* **Written problem**
Turn the lines of the entries below, from the line containing "This screenshot has width=351, height=635." through the end of the entries, into a JSON list of strings with one string per line and blank lines left out. Leave the pictures out of your answer.

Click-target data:
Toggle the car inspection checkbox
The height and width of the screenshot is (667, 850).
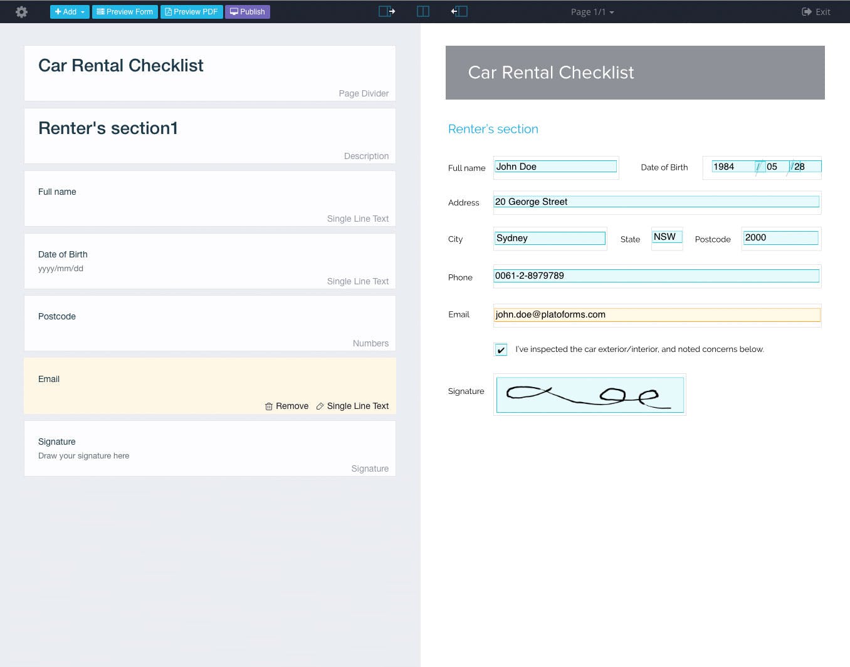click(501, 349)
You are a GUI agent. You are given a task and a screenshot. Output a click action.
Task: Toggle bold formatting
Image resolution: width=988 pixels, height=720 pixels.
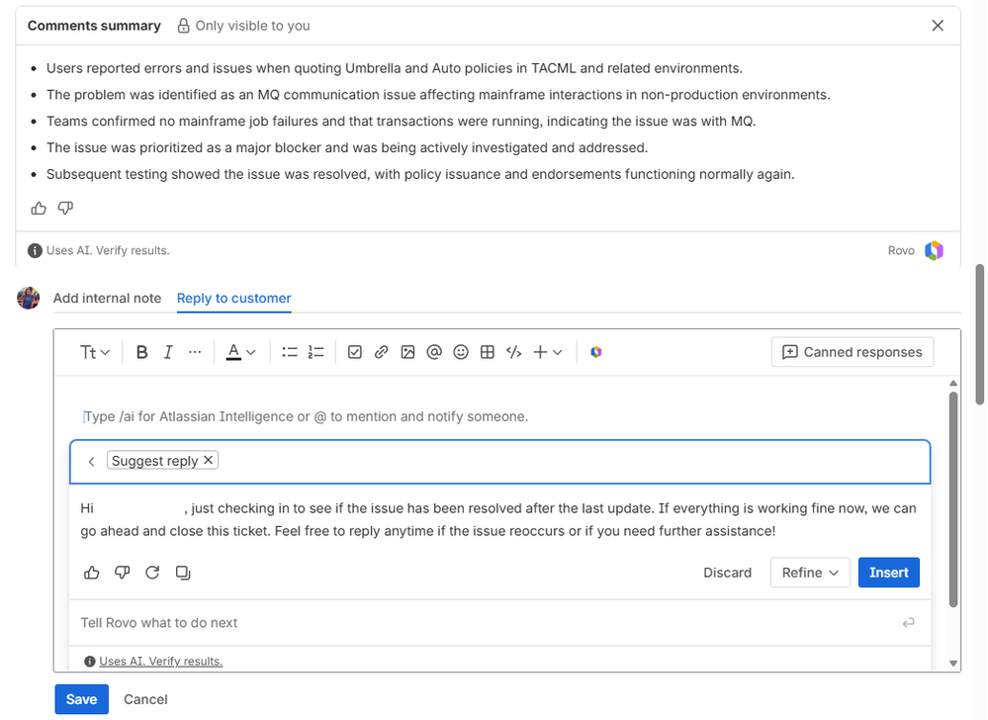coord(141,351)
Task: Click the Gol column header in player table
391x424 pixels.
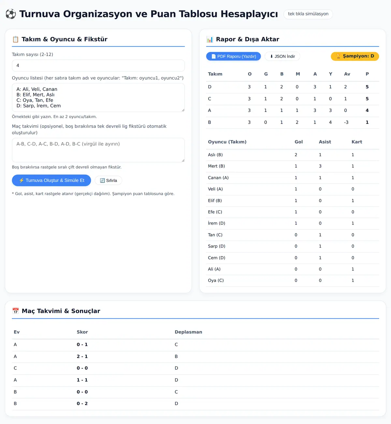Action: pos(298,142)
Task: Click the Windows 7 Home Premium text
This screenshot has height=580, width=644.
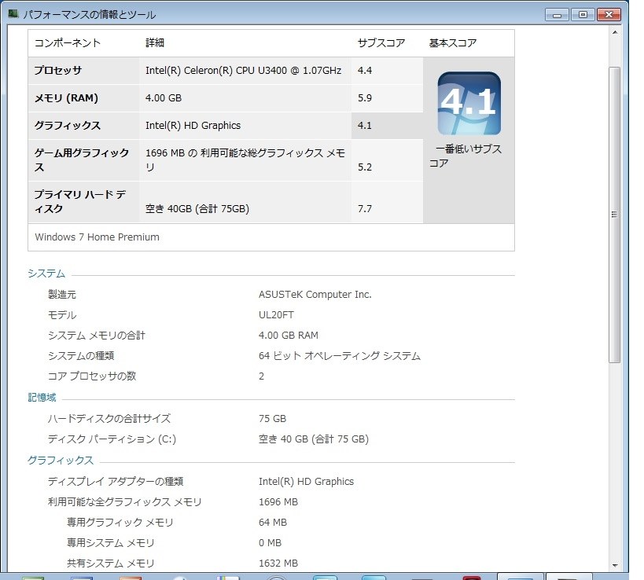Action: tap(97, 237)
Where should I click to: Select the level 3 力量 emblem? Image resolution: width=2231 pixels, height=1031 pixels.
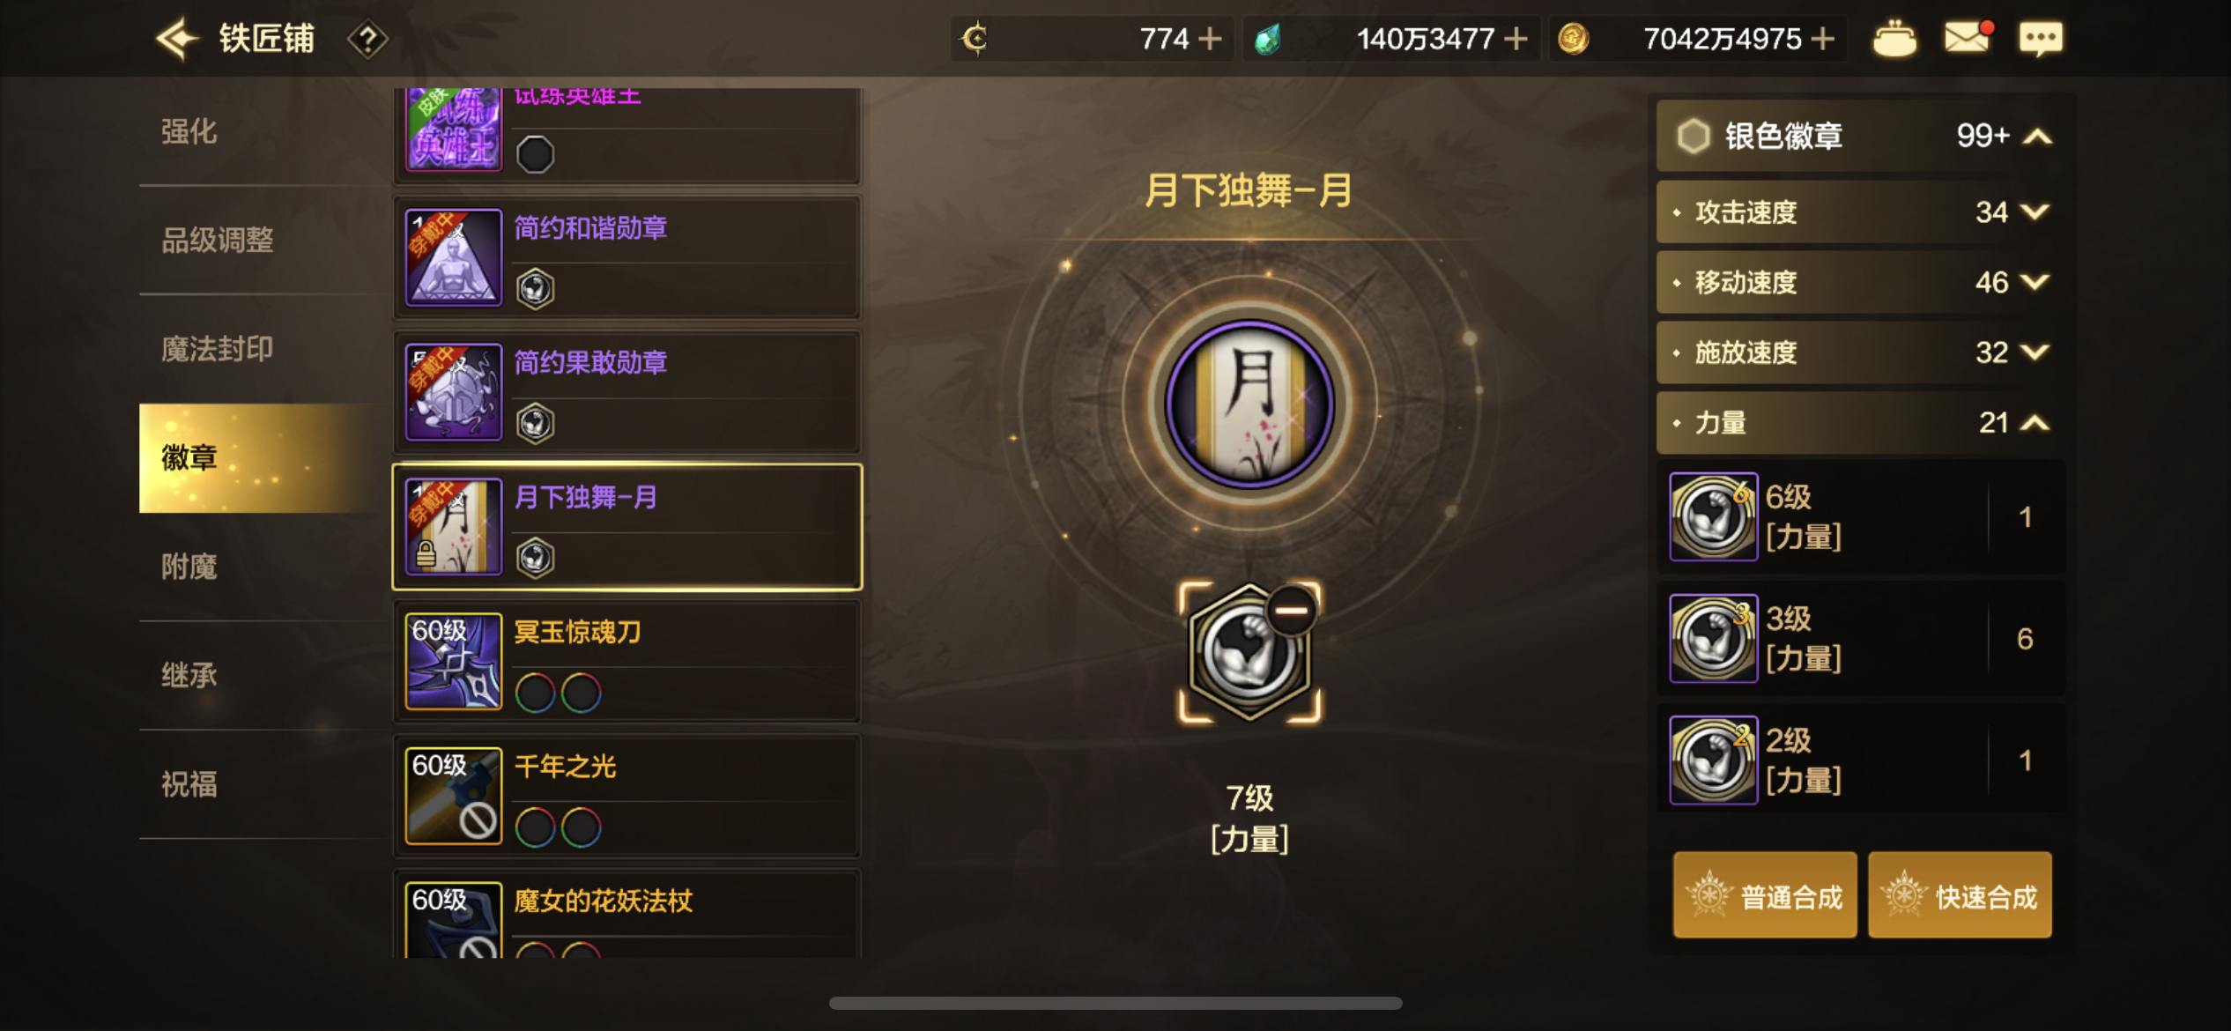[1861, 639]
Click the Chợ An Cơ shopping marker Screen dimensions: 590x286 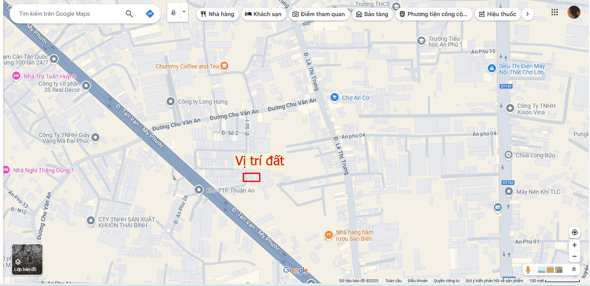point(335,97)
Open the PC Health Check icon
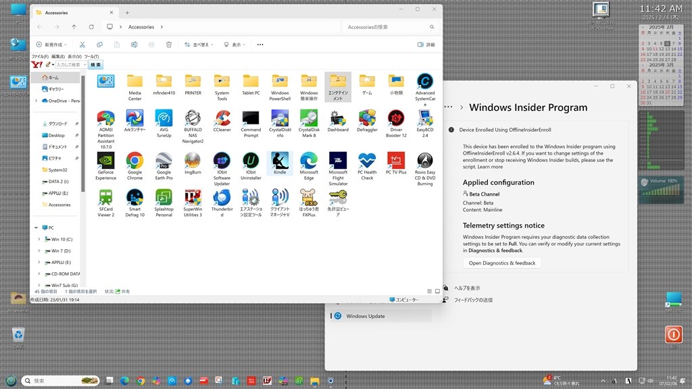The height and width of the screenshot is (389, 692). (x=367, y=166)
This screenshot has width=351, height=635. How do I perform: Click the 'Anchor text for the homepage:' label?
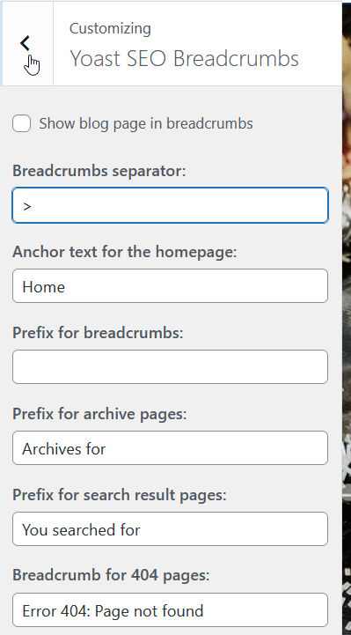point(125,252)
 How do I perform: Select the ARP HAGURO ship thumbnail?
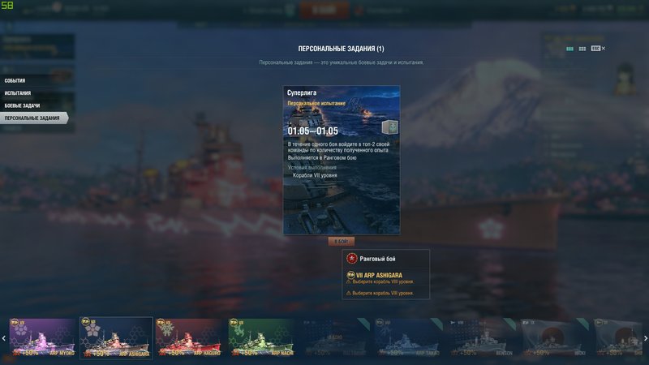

* **Right answer**
[
  "This screenshot has width=351, height=635. How do I perform: Click the 'Anchor text for the homepage:' label?",
  "point(125,252)",
  " How do I perform: Select the ARP HAGURO ship thumbnail?"
]